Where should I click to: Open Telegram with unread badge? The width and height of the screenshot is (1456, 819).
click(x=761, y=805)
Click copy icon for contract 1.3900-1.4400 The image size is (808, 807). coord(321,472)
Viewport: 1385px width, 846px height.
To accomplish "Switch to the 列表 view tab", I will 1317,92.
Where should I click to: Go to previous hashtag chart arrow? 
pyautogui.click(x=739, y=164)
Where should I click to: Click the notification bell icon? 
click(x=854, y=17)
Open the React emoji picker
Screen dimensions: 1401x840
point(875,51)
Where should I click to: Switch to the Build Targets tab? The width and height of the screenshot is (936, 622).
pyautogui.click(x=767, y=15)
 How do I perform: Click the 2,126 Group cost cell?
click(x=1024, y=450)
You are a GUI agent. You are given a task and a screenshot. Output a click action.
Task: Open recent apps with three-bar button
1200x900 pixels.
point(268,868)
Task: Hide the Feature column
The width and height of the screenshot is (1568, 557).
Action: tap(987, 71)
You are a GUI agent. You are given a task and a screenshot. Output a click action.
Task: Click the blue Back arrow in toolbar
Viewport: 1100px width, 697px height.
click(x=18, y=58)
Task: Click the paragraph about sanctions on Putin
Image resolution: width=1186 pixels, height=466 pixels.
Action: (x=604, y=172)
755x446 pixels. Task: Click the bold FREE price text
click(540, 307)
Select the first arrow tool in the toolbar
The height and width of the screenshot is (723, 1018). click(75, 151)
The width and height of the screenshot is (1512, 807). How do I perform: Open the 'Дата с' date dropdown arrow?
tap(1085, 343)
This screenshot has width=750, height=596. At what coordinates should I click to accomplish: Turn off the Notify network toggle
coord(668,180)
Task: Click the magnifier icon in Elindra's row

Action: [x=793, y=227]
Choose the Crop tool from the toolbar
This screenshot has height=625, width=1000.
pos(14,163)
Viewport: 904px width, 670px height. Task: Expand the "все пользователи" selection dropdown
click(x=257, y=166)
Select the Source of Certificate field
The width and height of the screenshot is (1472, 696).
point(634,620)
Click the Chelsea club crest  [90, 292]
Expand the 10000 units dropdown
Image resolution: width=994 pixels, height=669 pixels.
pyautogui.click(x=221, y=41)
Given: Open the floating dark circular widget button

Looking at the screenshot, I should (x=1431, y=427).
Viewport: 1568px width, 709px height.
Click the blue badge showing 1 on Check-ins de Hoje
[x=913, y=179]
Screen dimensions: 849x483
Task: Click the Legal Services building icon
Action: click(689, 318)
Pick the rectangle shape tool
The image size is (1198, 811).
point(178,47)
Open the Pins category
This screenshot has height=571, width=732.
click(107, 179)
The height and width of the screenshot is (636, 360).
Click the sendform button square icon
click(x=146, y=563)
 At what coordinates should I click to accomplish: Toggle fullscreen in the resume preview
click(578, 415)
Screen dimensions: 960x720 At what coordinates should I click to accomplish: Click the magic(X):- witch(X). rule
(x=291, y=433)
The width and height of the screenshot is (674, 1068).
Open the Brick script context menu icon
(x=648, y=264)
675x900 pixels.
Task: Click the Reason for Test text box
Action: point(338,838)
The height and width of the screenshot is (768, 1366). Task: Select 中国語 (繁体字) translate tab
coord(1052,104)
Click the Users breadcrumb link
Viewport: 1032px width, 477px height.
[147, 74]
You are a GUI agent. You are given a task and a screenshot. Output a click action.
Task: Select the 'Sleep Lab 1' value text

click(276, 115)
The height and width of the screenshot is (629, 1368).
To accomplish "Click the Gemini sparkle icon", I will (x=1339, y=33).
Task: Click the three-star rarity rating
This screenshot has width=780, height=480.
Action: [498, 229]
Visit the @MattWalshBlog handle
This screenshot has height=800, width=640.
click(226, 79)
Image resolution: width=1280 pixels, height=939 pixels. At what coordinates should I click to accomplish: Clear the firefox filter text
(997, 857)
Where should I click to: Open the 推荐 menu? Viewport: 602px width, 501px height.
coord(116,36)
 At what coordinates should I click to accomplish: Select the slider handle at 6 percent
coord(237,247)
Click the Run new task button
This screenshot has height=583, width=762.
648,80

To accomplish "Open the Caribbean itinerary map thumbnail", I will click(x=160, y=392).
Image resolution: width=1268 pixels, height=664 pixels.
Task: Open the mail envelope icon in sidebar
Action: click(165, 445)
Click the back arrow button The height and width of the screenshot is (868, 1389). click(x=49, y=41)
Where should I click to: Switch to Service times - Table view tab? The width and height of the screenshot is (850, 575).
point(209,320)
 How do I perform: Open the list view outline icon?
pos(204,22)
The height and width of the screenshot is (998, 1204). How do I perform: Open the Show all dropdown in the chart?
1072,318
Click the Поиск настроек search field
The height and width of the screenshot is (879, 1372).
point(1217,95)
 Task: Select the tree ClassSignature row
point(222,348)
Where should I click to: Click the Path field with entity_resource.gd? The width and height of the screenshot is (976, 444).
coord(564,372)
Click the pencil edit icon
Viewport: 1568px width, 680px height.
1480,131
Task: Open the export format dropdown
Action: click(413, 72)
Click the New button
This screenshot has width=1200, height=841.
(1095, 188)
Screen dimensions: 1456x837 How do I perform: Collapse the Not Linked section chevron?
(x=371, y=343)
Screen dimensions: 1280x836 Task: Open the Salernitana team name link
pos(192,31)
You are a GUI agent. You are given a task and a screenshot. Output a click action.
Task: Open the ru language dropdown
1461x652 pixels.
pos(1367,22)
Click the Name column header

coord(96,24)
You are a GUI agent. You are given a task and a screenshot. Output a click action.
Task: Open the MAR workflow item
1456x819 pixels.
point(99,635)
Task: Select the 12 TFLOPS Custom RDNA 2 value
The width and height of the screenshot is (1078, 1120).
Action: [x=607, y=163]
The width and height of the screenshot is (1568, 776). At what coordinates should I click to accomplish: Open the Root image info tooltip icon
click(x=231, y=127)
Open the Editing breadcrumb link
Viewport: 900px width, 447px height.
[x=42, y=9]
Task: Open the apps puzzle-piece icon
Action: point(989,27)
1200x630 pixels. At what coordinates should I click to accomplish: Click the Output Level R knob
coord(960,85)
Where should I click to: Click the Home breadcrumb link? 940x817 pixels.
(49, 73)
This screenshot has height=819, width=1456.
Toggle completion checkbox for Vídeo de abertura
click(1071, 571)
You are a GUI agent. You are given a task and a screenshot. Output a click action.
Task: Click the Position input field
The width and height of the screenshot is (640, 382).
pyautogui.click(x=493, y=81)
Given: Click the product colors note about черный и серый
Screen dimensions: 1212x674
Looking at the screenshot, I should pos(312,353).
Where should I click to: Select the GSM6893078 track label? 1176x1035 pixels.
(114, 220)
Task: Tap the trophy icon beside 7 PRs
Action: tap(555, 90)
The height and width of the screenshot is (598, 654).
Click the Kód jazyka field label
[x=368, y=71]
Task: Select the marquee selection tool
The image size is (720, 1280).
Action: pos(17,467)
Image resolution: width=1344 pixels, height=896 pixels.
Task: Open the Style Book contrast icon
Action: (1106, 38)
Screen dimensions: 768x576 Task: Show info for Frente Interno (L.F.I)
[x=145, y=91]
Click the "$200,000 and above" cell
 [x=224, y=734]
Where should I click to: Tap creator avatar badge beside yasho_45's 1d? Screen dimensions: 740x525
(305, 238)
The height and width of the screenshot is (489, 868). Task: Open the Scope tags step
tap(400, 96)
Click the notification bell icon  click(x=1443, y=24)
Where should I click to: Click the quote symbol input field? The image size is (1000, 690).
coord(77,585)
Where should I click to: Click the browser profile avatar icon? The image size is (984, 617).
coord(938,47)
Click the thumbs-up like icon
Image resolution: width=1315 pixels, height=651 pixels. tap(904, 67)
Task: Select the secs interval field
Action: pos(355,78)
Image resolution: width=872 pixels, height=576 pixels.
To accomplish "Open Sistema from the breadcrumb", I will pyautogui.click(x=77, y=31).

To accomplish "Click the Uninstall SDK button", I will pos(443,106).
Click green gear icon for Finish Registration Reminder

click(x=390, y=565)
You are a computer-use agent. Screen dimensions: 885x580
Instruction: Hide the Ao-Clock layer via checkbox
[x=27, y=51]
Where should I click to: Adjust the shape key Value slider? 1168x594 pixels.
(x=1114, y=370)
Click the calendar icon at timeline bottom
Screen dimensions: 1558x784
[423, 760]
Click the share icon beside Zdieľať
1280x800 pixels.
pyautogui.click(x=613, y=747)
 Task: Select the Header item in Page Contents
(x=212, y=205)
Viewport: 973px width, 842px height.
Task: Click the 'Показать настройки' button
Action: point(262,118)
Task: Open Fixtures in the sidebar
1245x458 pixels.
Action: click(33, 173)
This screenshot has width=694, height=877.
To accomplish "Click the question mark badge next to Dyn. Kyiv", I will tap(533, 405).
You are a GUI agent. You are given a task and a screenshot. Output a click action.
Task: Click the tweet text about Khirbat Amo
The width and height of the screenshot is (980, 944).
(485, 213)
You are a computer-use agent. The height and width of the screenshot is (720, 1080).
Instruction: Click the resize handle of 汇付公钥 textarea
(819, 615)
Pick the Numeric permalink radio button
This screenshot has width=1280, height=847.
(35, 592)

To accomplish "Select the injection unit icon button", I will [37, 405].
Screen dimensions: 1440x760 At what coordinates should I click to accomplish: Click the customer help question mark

---

ENUNCIADO DO EXERCÍCIO:
Atualize o trecho que começa em "Click the Поиск настроек search field" e termina em "(1095, 188)", trocando "pencil edit icon" por "edit button" e mantendo todo o resto igual.

RESPOSTA AO EXERCÍCIO:
Click the Поиск настроек search field
The height and width of the screenshot is (879, 1372).
point(1217,95)
 Task: Select the tree ClassSignature row
point(222,348)
Where should I click to: Click the Path field with entity_resource.gd? The width and height of the screenshot is (976, 444).
coord(564,372)
Click the edit button
Viewport: 1568px width, 680px height.
1480,131
Task: Open the export format dropdown
Action: click(413, 72)
Click the New button
This screenshot has width=1200, height=841.
(1095, 188)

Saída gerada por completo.